Saturday, August 9, 2008

the weather is here, wish you were beautiful

when I hit a low, it's not any kind of low other than the most severe
kind I can imagine.

It's this kind of thing where all I want to do is sleep,
But I can't sleep.

My mom cares more about her asshole druggie boyfriend than me. Which is
why I was stranded in bad Reading for an hour today. Then she 'loses'
her car keys? . Oh ok.

She suggested we all go to see the Dark Knight as a family and I was up
for it, but then last minute as they're walking out the door she tells
me I can't go. I haven't felt a part of this family for awhile. My
mom's mom and my cousins feel more like family to me than my brother and
mom.

She's never home, and even when she is she's not really here anyway,
she's basically here to tell me what a failure I am and make me feel
even more like shit. My brother's no better, all he does is sit on the
computer all the time.
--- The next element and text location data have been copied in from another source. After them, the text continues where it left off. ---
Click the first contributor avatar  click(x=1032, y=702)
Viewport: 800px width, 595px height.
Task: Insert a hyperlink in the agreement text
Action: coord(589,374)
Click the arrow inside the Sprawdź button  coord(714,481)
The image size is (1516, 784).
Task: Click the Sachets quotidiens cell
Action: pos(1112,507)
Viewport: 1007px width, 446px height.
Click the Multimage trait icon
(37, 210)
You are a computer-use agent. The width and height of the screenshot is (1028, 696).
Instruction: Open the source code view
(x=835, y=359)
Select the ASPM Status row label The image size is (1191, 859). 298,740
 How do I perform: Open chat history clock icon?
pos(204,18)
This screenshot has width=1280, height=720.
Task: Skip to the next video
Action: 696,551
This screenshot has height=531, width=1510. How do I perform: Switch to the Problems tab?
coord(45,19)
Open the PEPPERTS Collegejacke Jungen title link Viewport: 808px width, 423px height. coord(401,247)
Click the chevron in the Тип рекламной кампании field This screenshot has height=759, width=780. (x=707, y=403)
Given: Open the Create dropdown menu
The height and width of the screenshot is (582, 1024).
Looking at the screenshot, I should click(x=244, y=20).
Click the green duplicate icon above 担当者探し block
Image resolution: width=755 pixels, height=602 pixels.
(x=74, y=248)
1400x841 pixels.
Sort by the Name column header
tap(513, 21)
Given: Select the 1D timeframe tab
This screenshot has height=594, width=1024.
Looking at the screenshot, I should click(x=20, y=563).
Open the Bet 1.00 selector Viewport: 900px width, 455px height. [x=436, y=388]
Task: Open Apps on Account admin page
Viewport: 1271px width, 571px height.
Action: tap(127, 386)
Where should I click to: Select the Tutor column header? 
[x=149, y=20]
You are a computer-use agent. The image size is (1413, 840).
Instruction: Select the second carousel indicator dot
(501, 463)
He never talks to me anymore really and when he
does it's just for him to be an asshole about something.

This isn't my house, I don't know these people anymore its like I was
just dropped here till something significant in my life happens.

I have friends, I have a boyfriend.
I like to spend time with them.

Lately I've been going outside a lot because it's better even though I
do get a stuffed up nose than being inside the house full of negativity
which is making me sick in less obvious ways.